Ich möchte noch auf die Frauenaktionspläne eingehen und unterstreichen, was in unserer Frauengruppe gesagt worden ist: Es gibt Vorbehalte; es gibt Subsidiaritätsprüfungen. Wir Frauen wollen den vierten Aktionsplan, weil wir von drei Frauenförderplänen in der Bundesrepublik große Vorteile gehabt haben.
Wir unterstützen unsere Ministerin bei diesem Vorhaben, weil wir das für erforderlich halten.
Man kann sich die Pläne noch einmal anschauen. Wir sagen zu Recht: Was dann nicht europäisch gemacht wird, wird national gemacht.
Ich finde, ein Europa ohne Zuständigkeiten und Gleichberechtigung für Frauen ist für uns Frauen kein Europa.
Im letzten Teil lassen Sie mich sagen, wie sehr wir Frauenförderung brauchen. Das brauche ich nicht nur an den obersten Bundesbehörden nachzuweisen; denn von 1 094 beamteten Referatsleitern sind 44 Frauen, von 289 Unterabteilungsleitern zehn, von 136 beamteten Abteilungsleitern sechs und von 33 beamteten Staatssekretären zwei. Ich denke, da ist noch eine Menge zu tun.
Das Wichtigste ist mir, daß wir nicht nur für uns in Führungspositionen sprechen. Der Anteil der Frauenarbeitslosigkeit ist gerade in Ostdeutschland doppelt so hoch wie der der Männer. Die Langzeitarbeitslosen sind zu 77,2 % Frauen. Die geringfügig Beschäftigten sind zu über 60 % Frauen. Wenn wir an die Lohndiskriminierung denken, liegen wir noch immer um ein Viertel, bis zu 40 % unter den Löhnen und Gehältern der Männer.
Wer hier sagt, wir hätten das übertrieben und es wäre alles zum besten bestellt, dem möchte ich abschließend antworten: Es ist eine Menge erreicht worden, aber wir leben nach wie vor in einer sehr kritischen Situation. Diese ist durch den Umbruch erschwert. Ich denke, daß wir Frauen weit mehr Solidarität brauchen, als in der Vergangenheit aufgebracht worden ist,
gerade wenn es darum geht, Chancen zu befördern; denn die ungenügende Situation von Kindergartenplätzen, die nicht vorhandene Kinderbetreuung nach der Schulzeit und der Mangel an Wiedereinstieg von Frauen sind in unserem Land besonders ausgeprägt. Da haben wir eine Menge von anderen europäischen Ländern zu lernen.
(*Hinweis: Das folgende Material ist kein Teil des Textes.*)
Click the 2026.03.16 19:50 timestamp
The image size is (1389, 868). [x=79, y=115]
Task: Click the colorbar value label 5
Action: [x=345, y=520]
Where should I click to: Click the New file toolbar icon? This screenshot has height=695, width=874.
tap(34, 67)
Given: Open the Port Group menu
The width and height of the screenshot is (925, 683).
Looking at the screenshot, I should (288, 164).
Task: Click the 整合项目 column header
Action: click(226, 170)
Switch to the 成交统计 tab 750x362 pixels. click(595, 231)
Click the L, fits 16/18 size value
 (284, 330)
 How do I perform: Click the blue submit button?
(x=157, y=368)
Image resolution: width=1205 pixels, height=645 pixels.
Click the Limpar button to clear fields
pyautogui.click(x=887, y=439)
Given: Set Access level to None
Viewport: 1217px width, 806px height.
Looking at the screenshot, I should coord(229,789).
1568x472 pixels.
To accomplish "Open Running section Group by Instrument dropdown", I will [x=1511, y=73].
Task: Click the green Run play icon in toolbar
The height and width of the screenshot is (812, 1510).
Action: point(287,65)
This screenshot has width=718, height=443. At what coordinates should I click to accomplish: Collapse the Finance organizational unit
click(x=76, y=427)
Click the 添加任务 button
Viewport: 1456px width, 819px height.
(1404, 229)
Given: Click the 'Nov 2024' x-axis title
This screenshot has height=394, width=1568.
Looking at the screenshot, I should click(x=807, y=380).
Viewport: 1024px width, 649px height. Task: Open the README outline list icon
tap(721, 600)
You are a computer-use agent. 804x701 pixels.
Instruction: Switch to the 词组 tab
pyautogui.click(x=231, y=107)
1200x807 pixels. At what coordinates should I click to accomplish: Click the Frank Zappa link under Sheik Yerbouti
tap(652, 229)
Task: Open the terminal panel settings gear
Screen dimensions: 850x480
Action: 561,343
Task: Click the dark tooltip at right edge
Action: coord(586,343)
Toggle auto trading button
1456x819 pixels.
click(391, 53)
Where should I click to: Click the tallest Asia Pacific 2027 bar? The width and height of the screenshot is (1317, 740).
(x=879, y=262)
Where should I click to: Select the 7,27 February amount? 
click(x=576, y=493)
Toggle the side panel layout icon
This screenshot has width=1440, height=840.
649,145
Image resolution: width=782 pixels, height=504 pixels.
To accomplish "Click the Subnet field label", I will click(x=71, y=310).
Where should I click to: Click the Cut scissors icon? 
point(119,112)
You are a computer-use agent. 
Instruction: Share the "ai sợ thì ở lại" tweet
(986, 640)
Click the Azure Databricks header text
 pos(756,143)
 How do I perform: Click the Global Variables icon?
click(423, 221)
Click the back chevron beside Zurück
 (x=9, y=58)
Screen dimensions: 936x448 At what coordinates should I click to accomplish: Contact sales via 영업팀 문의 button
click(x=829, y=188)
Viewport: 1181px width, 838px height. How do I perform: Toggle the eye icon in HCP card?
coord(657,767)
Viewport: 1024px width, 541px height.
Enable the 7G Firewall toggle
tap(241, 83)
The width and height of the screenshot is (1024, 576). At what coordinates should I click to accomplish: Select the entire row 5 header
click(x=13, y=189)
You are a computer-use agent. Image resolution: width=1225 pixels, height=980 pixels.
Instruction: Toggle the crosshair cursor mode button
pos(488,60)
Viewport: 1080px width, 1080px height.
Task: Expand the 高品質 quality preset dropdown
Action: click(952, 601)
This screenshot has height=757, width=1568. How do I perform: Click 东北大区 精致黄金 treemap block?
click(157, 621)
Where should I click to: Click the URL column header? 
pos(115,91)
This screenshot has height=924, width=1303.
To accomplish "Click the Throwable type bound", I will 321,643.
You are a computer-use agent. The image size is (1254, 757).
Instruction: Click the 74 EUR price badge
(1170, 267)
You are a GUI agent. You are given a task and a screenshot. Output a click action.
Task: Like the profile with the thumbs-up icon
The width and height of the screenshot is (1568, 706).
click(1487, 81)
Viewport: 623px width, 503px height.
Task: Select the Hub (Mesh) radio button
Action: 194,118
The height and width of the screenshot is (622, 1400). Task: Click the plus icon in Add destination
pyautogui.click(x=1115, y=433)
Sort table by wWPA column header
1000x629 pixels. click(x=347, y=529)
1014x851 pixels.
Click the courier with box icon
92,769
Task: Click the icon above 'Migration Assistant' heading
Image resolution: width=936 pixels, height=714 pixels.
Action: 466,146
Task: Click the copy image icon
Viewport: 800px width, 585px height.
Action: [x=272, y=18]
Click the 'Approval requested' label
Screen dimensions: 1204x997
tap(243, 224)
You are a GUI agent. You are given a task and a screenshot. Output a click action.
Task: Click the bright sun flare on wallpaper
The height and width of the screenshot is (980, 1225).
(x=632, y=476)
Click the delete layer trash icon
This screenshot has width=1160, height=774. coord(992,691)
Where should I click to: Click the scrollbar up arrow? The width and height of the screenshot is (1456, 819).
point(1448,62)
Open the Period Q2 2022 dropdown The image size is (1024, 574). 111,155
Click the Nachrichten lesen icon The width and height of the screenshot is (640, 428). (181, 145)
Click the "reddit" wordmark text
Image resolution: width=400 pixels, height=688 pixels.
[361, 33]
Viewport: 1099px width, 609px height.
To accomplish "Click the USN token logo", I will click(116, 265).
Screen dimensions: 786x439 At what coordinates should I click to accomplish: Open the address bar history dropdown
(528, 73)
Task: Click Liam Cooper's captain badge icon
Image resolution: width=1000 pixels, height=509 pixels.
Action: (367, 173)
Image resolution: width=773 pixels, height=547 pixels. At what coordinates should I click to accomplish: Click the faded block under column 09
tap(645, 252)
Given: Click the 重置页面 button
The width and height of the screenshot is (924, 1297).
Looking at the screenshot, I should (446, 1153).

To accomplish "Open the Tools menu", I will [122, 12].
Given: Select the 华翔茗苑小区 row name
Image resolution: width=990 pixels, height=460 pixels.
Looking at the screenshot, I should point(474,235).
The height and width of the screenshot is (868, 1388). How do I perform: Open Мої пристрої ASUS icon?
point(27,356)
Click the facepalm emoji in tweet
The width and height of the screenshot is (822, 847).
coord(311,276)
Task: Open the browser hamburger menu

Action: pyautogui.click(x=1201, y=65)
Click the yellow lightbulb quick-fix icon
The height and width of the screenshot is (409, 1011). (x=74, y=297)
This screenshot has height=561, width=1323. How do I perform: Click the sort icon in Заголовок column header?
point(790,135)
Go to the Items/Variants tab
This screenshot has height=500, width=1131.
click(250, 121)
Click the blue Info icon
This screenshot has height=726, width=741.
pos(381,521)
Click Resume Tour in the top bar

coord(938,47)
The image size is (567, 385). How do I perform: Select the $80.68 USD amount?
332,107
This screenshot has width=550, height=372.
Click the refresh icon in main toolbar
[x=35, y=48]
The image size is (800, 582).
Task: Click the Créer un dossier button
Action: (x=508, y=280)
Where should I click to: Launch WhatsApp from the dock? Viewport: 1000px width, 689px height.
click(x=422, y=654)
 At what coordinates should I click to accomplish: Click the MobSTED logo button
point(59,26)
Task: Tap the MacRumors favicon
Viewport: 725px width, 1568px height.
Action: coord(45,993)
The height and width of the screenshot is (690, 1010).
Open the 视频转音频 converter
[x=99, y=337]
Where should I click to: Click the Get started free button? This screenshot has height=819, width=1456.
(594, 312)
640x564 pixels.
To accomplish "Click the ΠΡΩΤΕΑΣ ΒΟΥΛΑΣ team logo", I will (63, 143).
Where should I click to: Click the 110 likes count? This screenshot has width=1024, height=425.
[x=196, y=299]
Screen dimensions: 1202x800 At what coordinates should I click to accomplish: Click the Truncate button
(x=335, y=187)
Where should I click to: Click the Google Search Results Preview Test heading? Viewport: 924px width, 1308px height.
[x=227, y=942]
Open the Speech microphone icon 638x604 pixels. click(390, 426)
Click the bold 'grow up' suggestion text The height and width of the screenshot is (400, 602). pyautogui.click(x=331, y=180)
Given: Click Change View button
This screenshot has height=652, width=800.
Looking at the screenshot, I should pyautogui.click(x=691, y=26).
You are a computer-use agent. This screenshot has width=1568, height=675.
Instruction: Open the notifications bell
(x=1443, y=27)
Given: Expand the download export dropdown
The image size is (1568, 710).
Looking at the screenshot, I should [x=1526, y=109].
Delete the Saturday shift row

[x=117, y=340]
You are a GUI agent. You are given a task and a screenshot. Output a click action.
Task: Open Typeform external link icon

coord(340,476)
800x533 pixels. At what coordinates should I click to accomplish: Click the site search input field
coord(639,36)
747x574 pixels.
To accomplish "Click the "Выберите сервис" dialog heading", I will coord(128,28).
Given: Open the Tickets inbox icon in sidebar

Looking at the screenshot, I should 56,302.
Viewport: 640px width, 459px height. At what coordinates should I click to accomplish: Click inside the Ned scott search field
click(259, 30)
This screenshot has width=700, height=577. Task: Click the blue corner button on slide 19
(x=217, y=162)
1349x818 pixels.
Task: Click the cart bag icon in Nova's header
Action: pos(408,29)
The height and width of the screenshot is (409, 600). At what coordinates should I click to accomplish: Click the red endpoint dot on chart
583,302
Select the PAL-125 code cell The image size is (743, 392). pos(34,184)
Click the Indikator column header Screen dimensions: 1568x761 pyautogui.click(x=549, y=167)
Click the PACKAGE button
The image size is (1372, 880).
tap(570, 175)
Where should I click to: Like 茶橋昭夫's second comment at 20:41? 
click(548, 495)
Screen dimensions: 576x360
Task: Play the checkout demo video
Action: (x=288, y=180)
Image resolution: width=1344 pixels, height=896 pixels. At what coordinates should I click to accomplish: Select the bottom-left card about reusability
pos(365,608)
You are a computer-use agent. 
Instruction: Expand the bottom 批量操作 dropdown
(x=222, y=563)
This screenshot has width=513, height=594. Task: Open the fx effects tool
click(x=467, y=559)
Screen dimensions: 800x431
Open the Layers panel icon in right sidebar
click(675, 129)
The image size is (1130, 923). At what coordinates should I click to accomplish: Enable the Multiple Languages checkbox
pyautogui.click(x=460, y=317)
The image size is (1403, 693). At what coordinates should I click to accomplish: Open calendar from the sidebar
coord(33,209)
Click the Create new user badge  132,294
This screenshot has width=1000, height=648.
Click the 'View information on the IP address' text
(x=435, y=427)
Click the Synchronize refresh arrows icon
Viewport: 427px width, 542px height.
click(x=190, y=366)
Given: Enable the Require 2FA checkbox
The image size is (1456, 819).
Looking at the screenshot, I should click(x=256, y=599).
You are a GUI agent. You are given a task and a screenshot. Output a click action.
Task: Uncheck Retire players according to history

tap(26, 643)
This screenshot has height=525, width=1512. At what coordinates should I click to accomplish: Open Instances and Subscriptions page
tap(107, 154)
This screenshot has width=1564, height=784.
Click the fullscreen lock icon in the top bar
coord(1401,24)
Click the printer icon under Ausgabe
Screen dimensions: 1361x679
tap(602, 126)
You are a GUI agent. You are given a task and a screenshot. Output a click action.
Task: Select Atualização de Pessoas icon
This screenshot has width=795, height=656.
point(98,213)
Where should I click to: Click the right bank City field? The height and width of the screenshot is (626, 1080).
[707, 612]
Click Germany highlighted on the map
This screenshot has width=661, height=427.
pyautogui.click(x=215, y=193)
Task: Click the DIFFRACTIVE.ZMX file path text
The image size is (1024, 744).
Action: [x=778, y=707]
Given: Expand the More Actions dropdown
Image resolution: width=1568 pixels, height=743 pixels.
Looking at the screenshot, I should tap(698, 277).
Deswegen schließe ich mit dem Satz: Die Quote ist eine Krücke, aber obwohl die Quote nicht aktive Frauenförderungspolitik ersetzt, brauchen wir sie für eine Übergangszeit dringend.
Wenn in der „Süddeutschen Zeitung" in diesen Tagen zu lesen war „die Quote spaltet" und wenn dabei auf die USA Bezug genommen wurde, dann kann ich nur sagen: Nicht die Quote spaltet, sondern die Diskriminierung und Benachteiligung spaltet.